• TASK DIRECTIONS:
Copy the data below word for word, from its first line through the line containing "point(122,779)", with both of those lines included.
### SUPPLIED MATERIAL ###
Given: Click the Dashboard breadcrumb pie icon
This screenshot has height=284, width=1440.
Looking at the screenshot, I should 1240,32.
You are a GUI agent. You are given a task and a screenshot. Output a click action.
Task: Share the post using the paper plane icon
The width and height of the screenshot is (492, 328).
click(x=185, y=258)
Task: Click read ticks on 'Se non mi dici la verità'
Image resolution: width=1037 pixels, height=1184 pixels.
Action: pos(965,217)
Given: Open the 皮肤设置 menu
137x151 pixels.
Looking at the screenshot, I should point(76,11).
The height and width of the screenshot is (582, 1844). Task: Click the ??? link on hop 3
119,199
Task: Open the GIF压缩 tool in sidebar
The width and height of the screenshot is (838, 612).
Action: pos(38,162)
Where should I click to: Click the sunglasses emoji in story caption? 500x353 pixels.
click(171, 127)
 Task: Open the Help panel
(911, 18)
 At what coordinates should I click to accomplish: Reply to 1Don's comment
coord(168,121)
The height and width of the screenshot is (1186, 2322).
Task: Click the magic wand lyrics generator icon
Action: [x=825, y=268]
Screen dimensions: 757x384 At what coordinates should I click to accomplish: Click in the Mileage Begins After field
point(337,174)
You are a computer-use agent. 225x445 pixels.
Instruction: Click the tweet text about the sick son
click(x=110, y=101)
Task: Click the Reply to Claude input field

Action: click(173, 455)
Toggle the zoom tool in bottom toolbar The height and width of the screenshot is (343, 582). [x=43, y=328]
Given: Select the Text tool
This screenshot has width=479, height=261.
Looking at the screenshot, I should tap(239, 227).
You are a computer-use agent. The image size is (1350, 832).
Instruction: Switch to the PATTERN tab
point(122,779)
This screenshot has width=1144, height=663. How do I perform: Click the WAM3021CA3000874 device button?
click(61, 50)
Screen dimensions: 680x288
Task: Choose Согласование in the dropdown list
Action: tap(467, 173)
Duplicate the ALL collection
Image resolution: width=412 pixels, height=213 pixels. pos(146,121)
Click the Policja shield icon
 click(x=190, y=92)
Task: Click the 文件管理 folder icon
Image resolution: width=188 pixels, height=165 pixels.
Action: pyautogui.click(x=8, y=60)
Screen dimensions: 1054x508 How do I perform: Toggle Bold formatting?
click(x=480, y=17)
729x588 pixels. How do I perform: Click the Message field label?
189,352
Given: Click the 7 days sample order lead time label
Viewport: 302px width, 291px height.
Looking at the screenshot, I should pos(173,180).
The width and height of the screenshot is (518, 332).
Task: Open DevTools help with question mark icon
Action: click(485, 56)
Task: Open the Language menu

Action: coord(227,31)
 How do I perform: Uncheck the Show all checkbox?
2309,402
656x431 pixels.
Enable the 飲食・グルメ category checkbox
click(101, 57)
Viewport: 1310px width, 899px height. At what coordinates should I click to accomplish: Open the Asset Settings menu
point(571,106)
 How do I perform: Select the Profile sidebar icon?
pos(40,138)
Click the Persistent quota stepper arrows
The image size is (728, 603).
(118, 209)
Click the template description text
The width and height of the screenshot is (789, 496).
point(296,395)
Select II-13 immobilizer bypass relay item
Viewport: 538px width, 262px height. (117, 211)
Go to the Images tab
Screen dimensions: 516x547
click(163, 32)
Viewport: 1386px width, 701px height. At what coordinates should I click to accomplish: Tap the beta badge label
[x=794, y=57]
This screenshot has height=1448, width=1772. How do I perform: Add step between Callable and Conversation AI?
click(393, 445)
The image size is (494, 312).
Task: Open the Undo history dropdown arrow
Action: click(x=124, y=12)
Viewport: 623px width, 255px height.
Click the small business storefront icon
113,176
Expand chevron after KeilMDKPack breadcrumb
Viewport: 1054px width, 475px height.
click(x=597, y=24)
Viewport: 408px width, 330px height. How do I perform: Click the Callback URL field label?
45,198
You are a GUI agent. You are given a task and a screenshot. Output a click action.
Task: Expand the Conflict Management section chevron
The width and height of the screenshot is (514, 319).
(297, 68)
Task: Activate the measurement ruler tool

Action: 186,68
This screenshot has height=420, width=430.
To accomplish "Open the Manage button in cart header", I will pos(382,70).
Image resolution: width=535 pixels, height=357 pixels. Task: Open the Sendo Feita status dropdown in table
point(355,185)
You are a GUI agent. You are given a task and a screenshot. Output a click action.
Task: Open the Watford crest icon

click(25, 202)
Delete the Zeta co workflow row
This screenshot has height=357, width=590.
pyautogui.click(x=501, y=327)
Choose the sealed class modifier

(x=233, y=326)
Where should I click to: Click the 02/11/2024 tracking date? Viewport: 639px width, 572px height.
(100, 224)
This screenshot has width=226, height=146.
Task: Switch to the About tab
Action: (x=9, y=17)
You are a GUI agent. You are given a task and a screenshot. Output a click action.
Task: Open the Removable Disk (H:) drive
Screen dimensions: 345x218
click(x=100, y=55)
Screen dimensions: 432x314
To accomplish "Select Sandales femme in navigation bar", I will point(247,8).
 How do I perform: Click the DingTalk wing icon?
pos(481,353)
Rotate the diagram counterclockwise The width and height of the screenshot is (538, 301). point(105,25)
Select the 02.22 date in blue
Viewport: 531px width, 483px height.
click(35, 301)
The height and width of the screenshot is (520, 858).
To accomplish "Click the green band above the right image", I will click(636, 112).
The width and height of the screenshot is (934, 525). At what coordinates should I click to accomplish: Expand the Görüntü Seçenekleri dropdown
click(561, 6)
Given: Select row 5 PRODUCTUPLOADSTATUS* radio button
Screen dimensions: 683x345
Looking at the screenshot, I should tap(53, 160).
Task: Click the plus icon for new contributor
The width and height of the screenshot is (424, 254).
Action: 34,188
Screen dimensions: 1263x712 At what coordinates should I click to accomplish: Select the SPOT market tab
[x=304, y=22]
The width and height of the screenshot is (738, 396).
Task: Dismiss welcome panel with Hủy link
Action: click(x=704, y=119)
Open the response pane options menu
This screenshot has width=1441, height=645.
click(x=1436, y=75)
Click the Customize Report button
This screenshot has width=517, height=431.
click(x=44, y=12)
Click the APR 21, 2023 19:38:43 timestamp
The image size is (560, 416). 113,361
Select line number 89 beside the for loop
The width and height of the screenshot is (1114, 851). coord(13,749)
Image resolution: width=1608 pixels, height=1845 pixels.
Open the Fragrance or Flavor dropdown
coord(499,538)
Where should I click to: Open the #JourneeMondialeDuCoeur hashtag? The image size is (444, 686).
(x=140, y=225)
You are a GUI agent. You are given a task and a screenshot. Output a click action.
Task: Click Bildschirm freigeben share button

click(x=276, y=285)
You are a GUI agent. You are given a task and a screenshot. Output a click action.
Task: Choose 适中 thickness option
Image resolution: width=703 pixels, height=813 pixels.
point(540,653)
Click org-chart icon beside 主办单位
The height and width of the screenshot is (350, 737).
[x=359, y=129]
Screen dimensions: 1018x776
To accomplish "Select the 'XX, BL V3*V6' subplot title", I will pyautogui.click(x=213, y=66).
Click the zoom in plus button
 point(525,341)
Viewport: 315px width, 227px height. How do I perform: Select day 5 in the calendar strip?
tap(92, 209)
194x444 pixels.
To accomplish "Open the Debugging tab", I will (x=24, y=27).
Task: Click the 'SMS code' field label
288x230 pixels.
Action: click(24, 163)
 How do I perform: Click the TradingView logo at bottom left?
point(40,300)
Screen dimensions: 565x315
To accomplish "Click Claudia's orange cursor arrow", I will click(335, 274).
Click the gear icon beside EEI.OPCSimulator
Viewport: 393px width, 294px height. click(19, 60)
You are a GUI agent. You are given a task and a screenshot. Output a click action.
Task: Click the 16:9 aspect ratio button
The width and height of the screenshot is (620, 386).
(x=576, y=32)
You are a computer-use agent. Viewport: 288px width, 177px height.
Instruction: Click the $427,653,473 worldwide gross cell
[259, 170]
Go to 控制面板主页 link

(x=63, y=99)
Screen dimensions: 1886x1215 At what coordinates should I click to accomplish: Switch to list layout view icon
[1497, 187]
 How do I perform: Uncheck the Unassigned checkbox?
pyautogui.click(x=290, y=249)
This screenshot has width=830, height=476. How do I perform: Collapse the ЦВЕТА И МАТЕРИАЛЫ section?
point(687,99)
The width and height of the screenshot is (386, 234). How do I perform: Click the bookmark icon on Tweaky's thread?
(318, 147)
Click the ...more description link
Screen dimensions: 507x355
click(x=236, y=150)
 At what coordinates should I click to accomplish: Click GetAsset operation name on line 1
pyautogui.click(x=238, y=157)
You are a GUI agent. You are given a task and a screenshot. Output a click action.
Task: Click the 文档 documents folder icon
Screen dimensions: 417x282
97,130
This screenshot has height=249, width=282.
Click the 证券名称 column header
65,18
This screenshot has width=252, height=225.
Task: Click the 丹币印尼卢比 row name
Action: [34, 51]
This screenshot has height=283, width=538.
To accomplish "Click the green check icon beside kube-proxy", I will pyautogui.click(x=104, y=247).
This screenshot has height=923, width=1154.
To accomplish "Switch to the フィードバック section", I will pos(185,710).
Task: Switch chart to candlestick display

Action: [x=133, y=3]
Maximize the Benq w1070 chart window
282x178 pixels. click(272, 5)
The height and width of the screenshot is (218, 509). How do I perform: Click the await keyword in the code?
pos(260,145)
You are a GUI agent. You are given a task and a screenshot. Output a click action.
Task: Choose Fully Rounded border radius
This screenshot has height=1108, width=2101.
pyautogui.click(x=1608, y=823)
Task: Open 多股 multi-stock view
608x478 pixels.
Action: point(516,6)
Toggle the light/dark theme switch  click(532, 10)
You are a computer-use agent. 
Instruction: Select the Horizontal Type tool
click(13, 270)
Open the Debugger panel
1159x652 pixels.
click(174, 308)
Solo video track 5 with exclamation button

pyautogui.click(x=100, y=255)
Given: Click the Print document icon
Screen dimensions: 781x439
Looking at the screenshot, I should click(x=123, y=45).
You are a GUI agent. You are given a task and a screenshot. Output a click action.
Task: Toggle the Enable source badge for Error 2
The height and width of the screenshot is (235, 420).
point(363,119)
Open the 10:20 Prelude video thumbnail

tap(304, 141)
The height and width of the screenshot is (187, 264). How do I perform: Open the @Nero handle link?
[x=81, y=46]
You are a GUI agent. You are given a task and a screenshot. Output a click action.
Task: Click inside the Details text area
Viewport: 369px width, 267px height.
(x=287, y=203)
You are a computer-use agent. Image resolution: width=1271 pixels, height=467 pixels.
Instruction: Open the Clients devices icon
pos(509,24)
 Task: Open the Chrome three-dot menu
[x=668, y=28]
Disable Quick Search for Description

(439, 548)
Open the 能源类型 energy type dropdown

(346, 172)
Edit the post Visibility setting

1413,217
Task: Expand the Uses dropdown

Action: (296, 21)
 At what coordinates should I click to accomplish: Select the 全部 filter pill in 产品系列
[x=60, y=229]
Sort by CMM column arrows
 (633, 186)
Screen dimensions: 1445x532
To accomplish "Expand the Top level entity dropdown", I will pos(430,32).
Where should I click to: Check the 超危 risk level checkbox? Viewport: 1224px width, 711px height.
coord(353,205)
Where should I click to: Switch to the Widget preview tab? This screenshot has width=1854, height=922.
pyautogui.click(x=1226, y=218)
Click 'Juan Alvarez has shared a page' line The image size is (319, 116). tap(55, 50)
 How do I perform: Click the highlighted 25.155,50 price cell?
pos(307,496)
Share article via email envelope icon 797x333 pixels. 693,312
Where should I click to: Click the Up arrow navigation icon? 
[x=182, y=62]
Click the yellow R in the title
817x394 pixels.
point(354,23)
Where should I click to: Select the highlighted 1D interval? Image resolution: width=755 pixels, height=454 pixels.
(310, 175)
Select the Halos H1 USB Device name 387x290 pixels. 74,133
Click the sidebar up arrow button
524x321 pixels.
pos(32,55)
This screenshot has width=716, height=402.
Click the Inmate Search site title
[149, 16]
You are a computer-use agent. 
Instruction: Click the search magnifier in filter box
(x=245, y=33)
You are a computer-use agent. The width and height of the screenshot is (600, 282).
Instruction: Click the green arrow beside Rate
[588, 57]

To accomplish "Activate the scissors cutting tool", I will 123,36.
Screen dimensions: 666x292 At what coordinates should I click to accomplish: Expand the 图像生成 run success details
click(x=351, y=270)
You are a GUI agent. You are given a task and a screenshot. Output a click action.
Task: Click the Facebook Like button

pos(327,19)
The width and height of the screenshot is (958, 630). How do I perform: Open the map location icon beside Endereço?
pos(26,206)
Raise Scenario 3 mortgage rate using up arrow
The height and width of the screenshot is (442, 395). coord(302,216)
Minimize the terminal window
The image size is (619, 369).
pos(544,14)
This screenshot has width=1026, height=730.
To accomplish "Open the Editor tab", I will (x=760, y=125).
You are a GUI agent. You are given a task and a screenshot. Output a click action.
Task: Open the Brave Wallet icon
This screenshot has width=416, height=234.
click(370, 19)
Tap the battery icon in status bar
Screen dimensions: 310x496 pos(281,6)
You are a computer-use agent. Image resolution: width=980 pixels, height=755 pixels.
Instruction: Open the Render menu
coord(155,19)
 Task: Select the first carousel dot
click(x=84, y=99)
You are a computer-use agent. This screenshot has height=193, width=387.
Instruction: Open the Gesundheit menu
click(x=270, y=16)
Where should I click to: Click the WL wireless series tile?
###
• EXERCISE SOLUTION:
Given: Click the Dashboard breadcrumb pie icon
This screenshot has height=284, width=1440.
Looking at the screenshot, I should 1240,32.
You are a GUI agent. You are given a task and a screenshot. Output a click action.
Task: Share the post using the paper plane icon
The width and height of the screenshot is (492, 328).
click(x=185, y=258)
Task: Click read ticks on 'Se non mi dici la verità'
Image resolution: width=1037 pixels, height=1184 pixels.
Action: pos(965,217)
Given: Open the 皮肤设置 menu
137x151 pixels.
Looking at the screenshot, I should point(76,11).
The height and width of the screenshot is (582, 1844). Task: Click the ??? link on hop 3
119,199
Task: Open the GIF压缩 tool in sidebar
The width and height of the screenshot is (838, 612).
Action: pos(38,162)
Where should I click to: Click the sunglasses emoji in story caption? 500x353 pixels.
click(171, 127)
 Task: Open the Help panel
(911, 18)
 At what coordinates should I click to accomplish: Reply to 1Don's comment
coord(168,121)
The height and width of the screenshot is (1186, 2322).
Task: Click the magic wand lyrics generator icon
Action: [x=825, y=268]
Screen dimensions: 757x384 At what coordinates should I click to accomplish: Click in the Mileage Begins After field
point(337,174)
You are a computer-use agent. 225x445 pixels.
Instruction: Click the tweet text about the sick son
click(x=110, y=101)
Task: Click the Reply to Claude input field

Action: click(173, 455)
Toggle the zoom tool in bottom toolbar The height and width of the screenshot is (343, 582). [x=43, y=328]
Given: Select the Text tool
This screenshot has width=479, height=261.
Looking at the screenshot, I should tap(239, 227).
You are a computer-use agent. The image size is (1350, 832).
Instruction: Switch to the PATTERN tab
point(122,779)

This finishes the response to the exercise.